(Interface element records)
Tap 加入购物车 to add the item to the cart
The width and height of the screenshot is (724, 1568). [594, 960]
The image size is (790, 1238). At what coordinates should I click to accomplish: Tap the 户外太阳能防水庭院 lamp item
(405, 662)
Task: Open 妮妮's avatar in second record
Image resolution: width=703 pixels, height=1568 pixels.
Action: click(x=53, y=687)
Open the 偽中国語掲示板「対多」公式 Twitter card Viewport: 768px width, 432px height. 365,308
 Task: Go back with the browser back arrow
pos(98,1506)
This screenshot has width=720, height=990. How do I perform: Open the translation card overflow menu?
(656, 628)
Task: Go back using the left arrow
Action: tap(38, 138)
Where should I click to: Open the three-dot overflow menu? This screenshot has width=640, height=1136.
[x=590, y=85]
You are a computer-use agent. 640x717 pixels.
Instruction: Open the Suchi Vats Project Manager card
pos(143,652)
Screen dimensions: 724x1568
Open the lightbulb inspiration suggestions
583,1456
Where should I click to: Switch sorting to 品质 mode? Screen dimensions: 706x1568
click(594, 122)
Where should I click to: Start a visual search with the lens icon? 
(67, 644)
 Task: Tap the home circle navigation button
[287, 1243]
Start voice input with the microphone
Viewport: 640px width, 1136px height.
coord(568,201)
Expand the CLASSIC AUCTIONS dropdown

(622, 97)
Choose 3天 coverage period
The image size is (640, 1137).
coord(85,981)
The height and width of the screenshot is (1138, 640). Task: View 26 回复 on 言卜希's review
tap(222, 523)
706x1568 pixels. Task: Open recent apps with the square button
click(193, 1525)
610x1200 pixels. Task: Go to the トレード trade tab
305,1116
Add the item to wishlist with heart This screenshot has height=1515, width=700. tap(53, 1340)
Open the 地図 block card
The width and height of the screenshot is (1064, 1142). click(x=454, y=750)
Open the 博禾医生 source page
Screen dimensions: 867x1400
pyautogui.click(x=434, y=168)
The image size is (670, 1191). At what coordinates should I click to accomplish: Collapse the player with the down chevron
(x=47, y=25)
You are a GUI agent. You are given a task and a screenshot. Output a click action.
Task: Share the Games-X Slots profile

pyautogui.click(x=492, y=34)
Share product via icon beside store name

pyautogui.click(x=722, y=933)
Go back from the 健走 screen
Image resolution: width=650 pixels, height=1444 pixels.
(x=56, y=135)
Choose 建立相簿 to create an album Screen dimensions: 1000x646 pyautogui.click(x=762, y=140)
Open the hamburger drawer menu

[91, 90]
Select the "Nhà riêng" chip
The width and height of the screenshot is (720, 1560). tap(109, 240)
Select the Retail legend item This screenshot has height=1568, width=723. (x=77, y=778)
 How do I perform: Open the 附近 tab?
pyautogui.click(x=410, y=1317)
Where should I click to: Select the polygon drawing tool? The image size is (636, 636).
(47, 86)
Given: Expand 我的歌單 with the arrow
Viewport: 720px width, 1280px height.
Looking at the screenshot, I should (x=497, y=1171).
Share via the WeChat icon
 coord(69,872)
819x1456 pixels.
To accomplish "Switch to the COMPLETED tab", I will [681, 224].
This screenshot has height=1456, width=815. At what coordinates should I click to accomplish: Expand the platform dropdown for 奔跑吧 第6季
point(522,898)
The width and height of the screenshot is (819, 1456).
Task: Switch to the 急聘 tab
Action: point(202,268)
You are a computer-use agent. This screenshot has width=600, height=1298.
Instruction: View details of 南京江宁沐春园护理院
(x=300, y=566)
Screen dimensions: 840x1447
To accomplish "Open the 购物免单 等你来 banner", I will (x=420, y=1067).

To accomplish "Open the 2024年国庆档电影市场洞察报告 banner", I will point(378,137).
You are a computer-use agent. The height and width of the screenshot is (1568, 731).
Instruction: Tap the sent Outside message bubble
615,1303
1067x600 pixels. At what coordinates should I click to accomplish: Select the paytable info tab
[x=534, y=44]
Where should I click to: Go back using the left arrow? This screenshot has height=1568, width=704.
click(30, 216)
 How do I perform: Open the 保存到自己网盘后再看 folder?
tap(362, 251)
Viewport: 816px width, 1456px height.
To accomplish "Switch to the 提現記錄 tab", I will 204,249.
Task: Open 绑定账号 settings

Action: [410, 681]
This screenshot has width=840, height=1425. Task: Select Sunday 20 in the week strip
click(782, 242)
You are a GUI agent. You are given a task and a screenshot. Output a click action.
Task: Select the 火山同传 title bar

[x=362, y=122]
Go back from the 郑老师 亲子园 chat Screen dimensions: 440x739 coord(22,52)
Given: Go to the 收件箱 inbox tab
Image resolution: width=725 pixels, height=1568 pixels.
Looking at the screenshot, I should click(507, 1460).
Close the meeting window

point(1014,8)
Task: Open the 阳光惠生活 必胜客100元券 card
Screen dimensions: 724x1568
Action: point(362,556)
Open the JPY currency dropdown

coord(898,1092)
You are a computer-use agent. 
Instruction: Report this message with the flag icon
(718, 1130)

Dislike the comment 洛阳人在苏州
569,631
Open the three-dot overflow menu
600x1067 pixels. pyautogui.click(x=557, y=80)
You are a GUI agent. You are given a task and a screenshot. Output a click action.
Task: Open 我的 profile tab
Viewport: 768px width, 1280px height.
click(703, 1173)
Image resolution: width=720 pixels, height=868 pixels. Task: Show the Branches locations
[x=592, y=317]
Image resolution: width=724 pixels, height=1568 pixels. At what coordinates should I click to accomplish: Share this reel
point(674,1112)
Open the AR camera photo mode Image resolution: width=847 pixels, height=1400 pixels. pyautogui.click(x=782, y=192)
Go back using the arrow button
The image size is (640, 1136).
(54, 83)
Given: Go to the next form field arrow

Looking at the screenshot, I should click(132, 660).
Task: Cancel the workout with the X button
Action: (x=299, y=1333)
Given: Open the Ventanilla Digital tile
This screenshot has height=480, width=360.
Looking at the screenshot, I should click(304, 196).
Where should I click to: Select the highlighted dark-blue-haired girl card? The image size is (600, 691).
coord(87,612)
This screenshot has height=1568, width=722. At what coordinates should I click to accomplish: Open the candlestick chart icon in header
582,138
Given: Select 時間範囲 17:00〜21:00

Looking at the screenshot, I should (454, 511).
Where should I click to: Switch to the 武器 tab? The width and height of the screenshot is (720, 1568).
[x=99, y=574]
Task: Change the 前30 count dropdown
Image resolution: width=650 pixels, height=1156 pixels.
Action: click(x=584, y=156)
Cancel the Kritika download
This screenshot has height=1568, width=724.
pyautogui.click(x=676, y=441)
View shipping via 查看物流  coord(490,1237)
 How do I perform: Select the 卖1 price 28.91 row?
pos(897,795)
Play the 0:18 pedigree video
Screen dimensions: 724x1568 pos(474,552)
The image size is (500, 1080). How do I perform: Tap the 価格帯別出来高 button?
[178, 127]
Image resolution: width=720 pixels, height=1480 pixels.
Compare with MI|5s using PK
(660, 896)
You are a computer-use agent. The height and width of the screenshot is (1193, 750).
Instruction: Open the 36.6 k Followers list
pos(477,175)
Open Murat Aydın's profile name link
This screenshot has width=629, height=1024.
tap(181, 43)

Task details -> Count the lines in the rows above that contain the word "will", matching case exactly, and give only the number.

Solved exercise -> 4